That's all DNS is. That's all "pointing a domain to a server" means. You're telling the Internet's phonebook: "When someone asks for example.com, send them to this IP address."
The rest is just knowing which forms to fill out.
Find Your Server's IP Address
Your server has a unique address on the Internet—a number like 192.0.2.1 (IPv4) or a longer hexadecimal string (IPv6). You need this number before you can do anything else.
If you're using a cloud provider like DigitalOcean, AWS, or Linode, the IP address is displayed prominently in your server's dashboard. Look for "Networking" or "IP Addresses."
If you have command-line access:
Write down both your IPv4 and IPv6 addresses if you have them. IPv4 is four numbers separated by periods. IPv6 is eight groups of hexadecimal digits separated by colons.
Open Your DNS Settings
Log into wherever you bought your domain—GoDaddy, Namecheap, Cloudflare, whatever. Find "DNS Management" or "DNS Settings" or "Advanced DNS."
Important: Check your nameservers first. If your domain uses third-party nameservers (like Cloudflare's), you need to edit DNS records there, not at your registrar. Editing records in the wrong place is the most common mistake people make.
Create the A Record
The A record is your phonebook entry. It says: "This name points to this number."
| Field | Value |
|---|---|
| Type | A |
| Host/Name | @ |
| Points to | Your IPv4 address |
| TTL | 3600 |
The "@" symbol means your root domain—example.com without any prefix.
TTL (Time To Live) tells other DNS servers how long to remember this answer before checking again. 3600 seconds (one hour) is standard. If you're about to change servers, lower it to 300 seconds a day before the migration so the change propagates faster.

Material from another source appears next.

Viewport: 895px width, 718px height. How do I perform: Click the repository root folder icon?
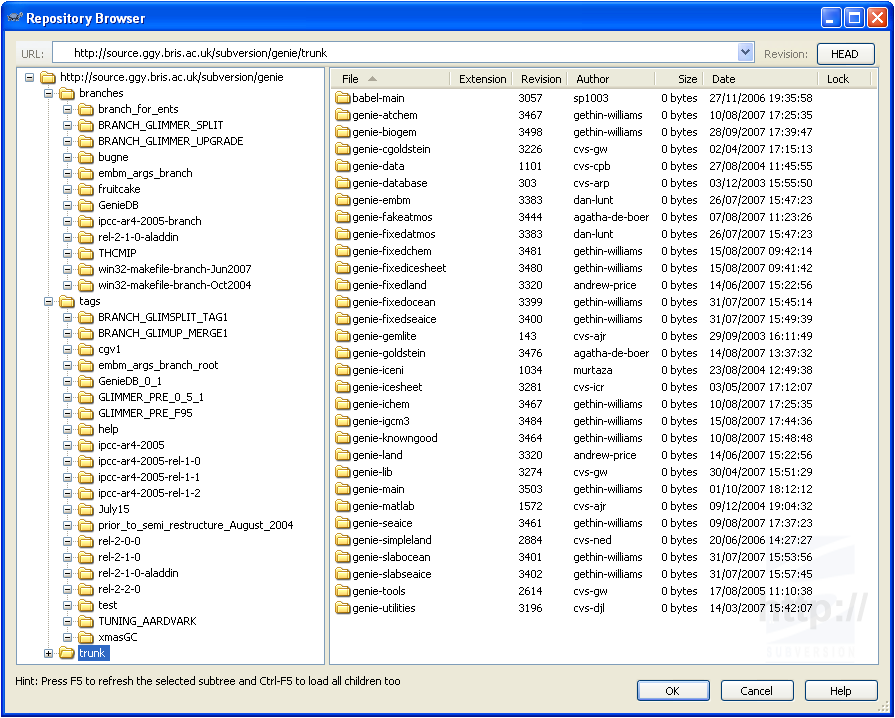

Create the AAAA Record (If You Have IPv6)
Same thing, but for IPv6:
| Field | Value |
|---|---|
| Type | AAAA |
| Host/Name | @ |
| Points to | Your IPv6 address |
| TTL | 3600 |
IPv6 adoption is growing. Configuring this now means your site works for everyone.
Handle the WWW Subdomain
People will type both example.com and www.example.com. Both need to work.
The cleanest approach is a CNAME record—an alias that says "www is the same as the root domain":
| Field | Value |
|---|---|
| Type | CNAME |
| Host/Name | www |
| Points to | @ (or example.com) |
| TTL | 3600 |
Now if you change your server's IP, you only update one A record. The CNAME follows automatically.
Alternatively, create a second A record with "www" as the host. This is slightly faster (no extra lookup) but means updating two records whenever your IP changes.
Wait
DNS changes don't happen instantly. The Internet's phonebook takes time to update—anywhere from a few minutes to 48 hours. Most changes propagate within a few hours.
This is genuinely absurd. We can stream video across the planet in milliseconds, but updating a text record might take two days. The reason: DNS is heavily cached. Every ISP, every corporate network, every device remembers DNS answers to avoid asking repeatedly. When you change a record, all those caches need to expire naturally.
Don't make more changes while waiting. Repeatedly editing records during propagation can actually slow things down.
Verify It Worked
After waiting, check your work:
The ANSWER section should show your server's IP address. If it shows the old IP or nothing, propagation isn't complete yet.
For a global view, use whatsmydns.net. It queries DNS servers around the world and shows whether your change has reached each region.
Finally, open your domain in a browser. If your server is running a web server (Nginx, Apache, etc.), you should see your site. If you get a connection error, check that your server's firewall allows traffic on ports 80 (HTTP) and 443 (HTTPS).
Common Mistakes
Editing DNS in the wrong place. If your nameservers point to Cloudflare, editing records at GoDaddy does nothing. Always check where your nameservers are pointed first.
Using your internal IP address. If your server is behind a router, you need the public IP (the one the Internet sees), not the internal one (192.168.x.x or 10.x.x.x). Those internal addresses only work inside your local network.
Forgetting www. Some visitors type www, some don't. Configure both or you'll lose half your traffic.
Panicking during propagation. It's not broken. It's just slow. Wait.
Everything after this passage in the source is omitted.